*Activity*.
Please reproduce the entries below exactly, leaving the pictures out.

*Exercise data*.
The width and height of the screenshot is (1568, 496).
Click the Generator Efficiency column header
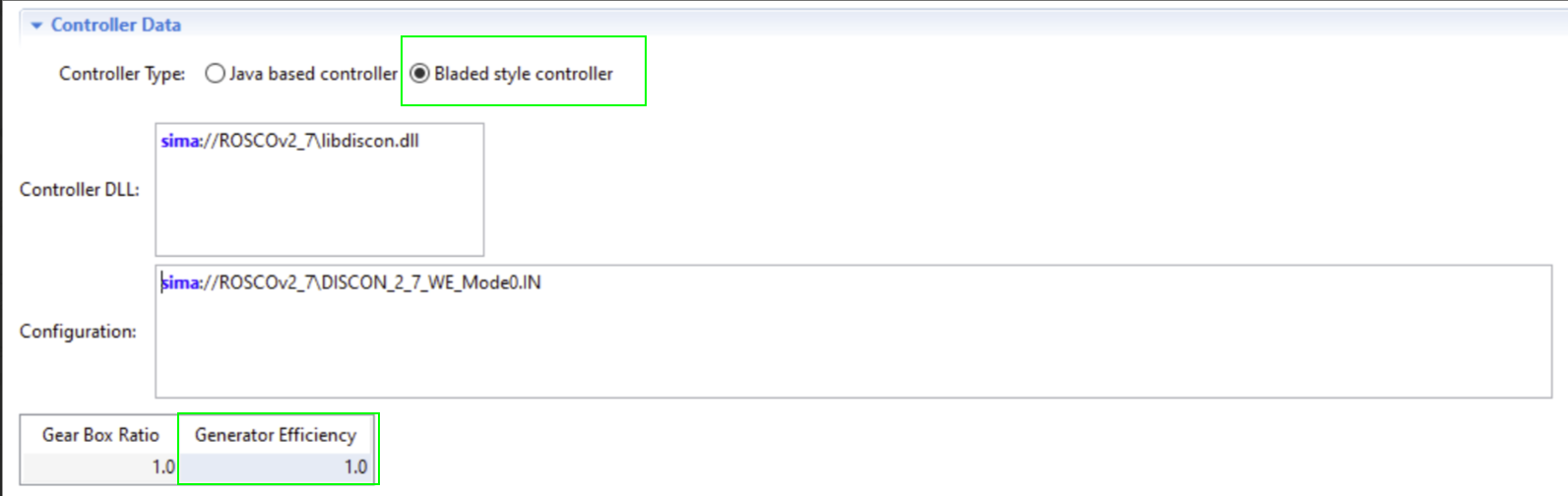[x=275, y=435]
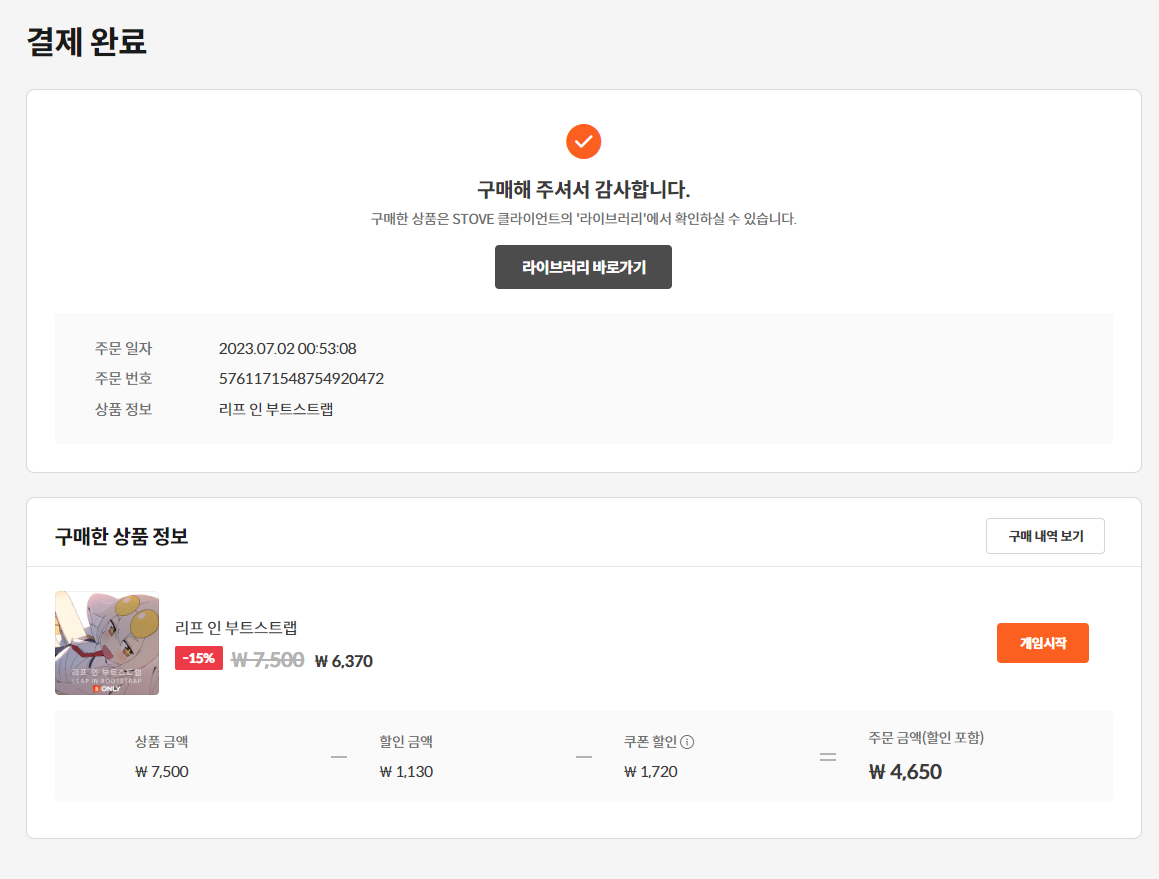This screenshot has height=879, width=1159.
Task: Click the order number 5761171548754920472
Action: coord(301,379)
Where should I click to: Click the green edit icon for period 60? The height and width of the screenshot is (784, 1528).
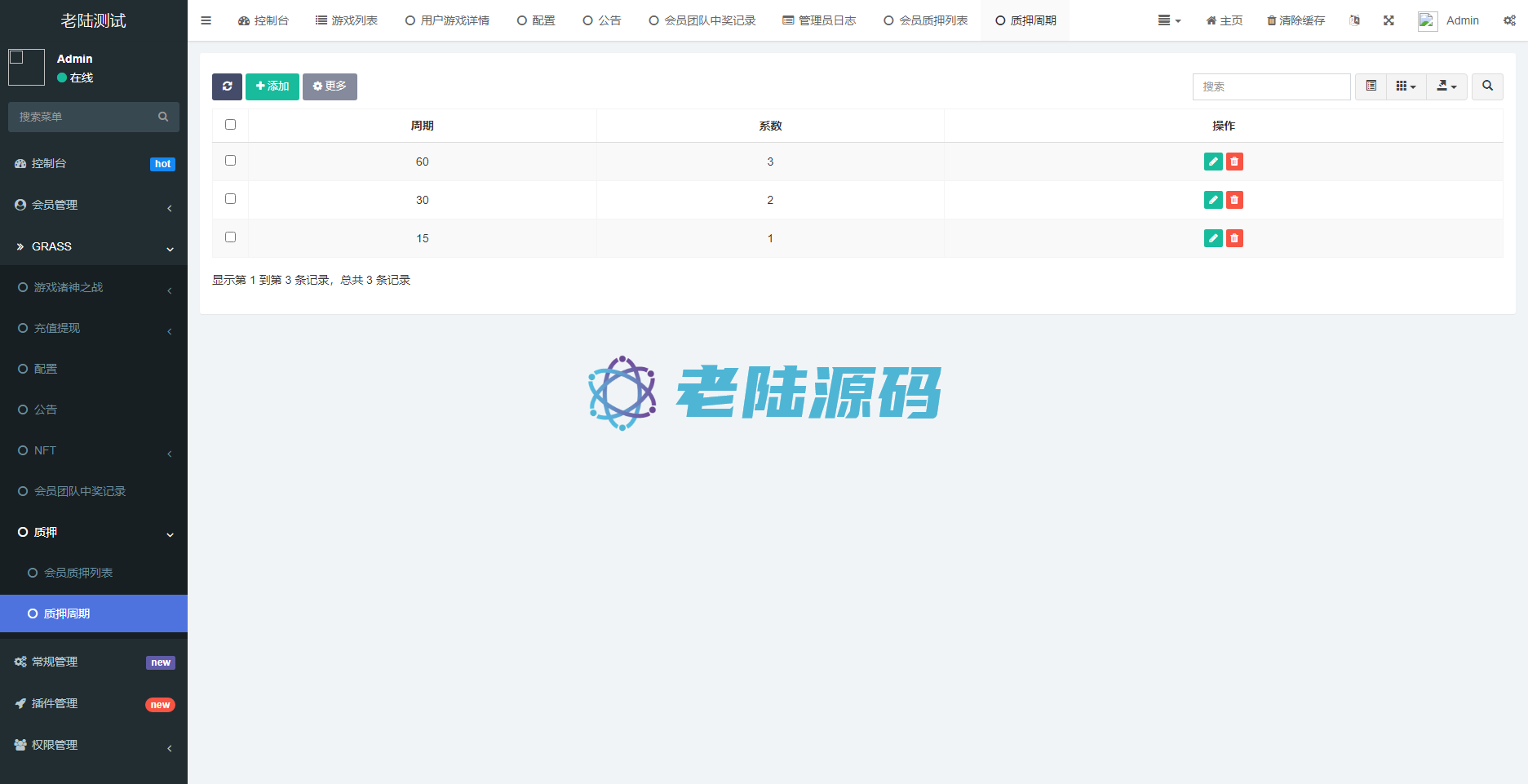tap(1213, 162)
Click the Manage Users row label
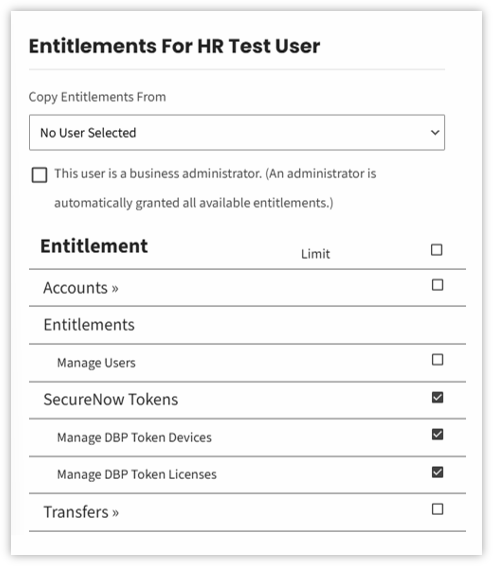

*Solution for this problem*.
The width and height of the screenshot is (1568, 496).
Click the Generator Efficiency column header
[x=275, y=435]
This screenshot has height=879, width=1159.
Task: Click the order number 5761171548754920472
Action: coord(301,379)
Where should I click to: Click the green edit icon for period 60? The height and width of the screenshot is (784, 1528).
tap(1213, 162)
Click the Manage Users row label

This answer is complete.